Most young Athenians will probably have no idea what or where Hafteia is. Back in its heyday, though, it was a symbol of Athens at its best, pulsating with life and foot traffic, glowing with the light pouring out of shop windows. A smorgasbord of cafes, hotels, offices, retail stores and kiosks, buzzing with lottery ticket sellers, well-coiffed urbanites, workers, housewives, down-and-outs and soldiers hitting the town on leave, and home to Athens’ first supermarkets and department stores, Hafteia is a legacy representing an idea that may hold the key to the rebirth of the center’s downtrodden hinterland.
The decline of Stadiou Street as a whole, from Omonia to Klafthmonos Square, is in some ways connected to the fall of Hafteia a few decades ago, a fall whose domino effect also seemed to have swept through Omonia Square and into the other roads leading off from it: Patission, Pireos, Athinas, Tritis Septemvriou and Agiou Konstantinou. The transformation of Stadiou into a dystopia of shuttered businesses and lifeless facades was a phenomenon that appeared very prominently in the local and international media during the financial crisis last decade. Yet, this image of Stadiou was the culmination of the gradual economic and social slide that started at the Hafteia junction many years earlier.
The slide was triggered by a string of arson attacks in 1980 and 1981, oft-forgotten acts of terror that targeted flagship department stores on Patission, Aeolou and Stadiou. To this day, the former Katrantzos sportswear store remains an empty, scorched shell.
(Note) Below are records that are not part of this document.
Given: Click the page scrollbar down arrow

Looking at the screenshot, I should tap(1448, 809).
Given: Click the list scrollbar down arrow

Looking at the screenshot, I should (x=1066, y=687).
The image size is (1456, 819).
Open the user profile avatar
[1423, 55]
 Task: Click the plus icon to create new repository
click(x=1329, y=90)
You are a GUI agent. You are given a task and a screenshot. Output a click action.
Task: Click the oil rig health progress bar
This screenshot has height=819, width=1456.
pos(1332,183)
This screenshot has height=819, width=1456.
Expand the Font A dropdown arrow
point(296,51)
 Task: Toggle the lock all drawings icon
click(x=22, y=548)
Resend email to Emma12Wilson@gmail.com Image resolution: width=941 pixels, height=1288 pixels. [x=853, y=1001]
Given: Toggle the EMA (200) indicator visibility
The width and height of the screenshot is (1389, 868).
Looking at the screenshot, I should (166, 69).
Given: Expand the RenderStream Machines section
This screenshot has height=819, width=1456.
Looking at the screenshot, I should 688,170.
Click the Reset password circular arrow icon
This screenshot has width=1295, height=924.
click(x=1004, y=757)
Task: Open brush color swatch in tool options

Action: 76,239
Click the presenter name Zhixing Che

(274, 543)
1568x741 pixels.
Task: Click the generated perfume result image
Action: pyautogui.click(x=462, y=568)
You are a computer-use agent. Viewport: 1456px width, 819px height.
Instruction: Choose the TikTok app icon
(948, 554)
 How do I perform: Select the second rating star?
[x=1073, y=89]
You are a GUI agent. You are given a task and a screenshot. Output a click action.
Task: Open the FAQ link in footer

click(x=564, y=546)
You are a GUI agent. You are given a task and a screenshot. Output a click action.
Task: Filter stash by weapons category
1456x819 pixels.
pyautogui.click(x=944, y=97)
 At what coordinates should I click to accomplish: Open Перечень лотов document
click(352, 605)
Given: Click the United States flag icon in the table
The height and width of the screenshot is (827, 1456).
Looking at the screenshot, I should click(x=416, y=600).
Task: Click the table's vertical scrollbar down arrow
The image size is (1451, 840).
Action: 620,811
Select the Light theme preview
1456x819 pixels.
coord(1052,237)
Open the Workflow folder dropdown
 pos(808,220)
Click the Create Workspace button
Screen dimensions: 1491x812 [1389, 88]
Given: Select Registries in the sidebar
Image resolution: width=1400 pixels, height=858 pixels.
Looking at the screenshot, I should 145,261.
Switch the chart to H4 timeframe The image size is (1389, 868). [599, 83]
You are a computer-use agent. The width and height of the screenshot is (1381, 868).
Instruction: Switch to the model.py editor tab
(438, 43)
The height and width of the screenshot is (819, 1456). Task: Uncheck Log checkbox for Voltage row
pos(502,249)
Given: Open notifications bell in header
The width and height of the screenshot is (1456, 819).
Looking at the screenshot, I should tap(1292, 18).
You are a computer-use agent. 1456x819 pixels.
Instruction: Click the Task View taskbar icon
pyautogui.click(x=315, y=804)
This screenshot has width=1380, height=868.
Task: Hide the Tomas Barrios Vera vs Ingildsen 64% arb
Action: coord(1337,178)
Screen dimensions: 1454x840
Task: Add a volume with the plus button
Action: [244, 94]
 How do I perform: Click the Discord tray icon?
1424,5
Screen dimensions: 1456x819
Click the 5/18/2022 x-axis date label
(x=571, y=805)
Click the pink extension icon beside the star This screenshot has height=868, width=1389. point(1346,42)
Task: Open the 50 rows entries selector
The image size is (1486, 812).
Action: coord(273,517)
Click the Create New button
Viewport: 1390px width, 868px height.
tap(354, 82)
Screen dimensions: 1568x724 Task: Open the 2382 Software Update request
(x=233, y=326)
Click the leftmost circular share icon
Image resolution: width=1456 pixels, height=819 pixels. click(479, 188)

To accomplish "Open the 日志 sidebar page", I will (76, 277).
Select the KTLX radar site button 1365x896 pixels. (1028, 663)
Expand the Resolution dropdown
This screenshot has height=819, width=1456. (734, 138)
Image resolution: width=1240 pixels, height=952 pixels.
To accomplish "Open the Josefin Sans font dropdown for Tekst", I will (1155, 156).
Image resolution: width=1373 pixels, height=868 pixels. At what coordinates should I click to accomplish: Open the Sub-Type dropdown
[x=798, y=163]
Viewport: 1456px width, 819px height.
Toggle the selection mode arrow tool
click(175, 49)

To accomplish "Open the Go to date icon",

Older Athenians can’t think of Omonia without thinking about Katrantzos, Minion, Lambropoulos, Dragonas, Klaoudatos and so many more robust businesses that set the tone in the area back in the 1970s. Even further back, at the turn of the 20th century, and especially thanks to the expansion of the Thanopoulos food market, Hafteia was a commercial, professional and social hub. But as more and more businesses closed and professionals relocated, the human geography of Hafteia changed, creating a new reality that is now calling for something that will raise the area back up, bring back the joy and fascination. It is begging for change – for the better.
Yet Stadiou’s fall and the rather awkward revival of Omonia Square with its new fountain and hotels is an intrinsic part of the Athenian condition. The faded sign of the excellent and now-shuttered Kauffmann bookstore is a symbol of Athens’ flirtation with a faceless and insipid phase that is focused only on leisure and consumption. Places like interesting little bookshops and art-house movie theaters have been elbowed out. And myriad beautiful old buildings that were saved from the wrecking ball are still looking for a new life, like the old Apollo Hotel on the corner of Stadiou and Aeolou.
The Hafteia that stars in the photographs of Costas Balafas or Dimitris Harisiadis – teeming with people holding shopping bags or glowing in the marquee light of old cinemas – is a memory of an erstwhile genuineness. That Athens is a part of a common legacy but mainly of an emotional take on urban history. It is much easier to imagine a revival of Hafteia, Stadiou, Panepistimiou and Omonia than it is to actually see it happen. Nevertheless, some kind of change will come, inevitably, to the degree that this is possible right now. It may not live up to what Athens had to offer in the post-World War II era, but let’s hope that it will at least respect the city’s limits and ambitions.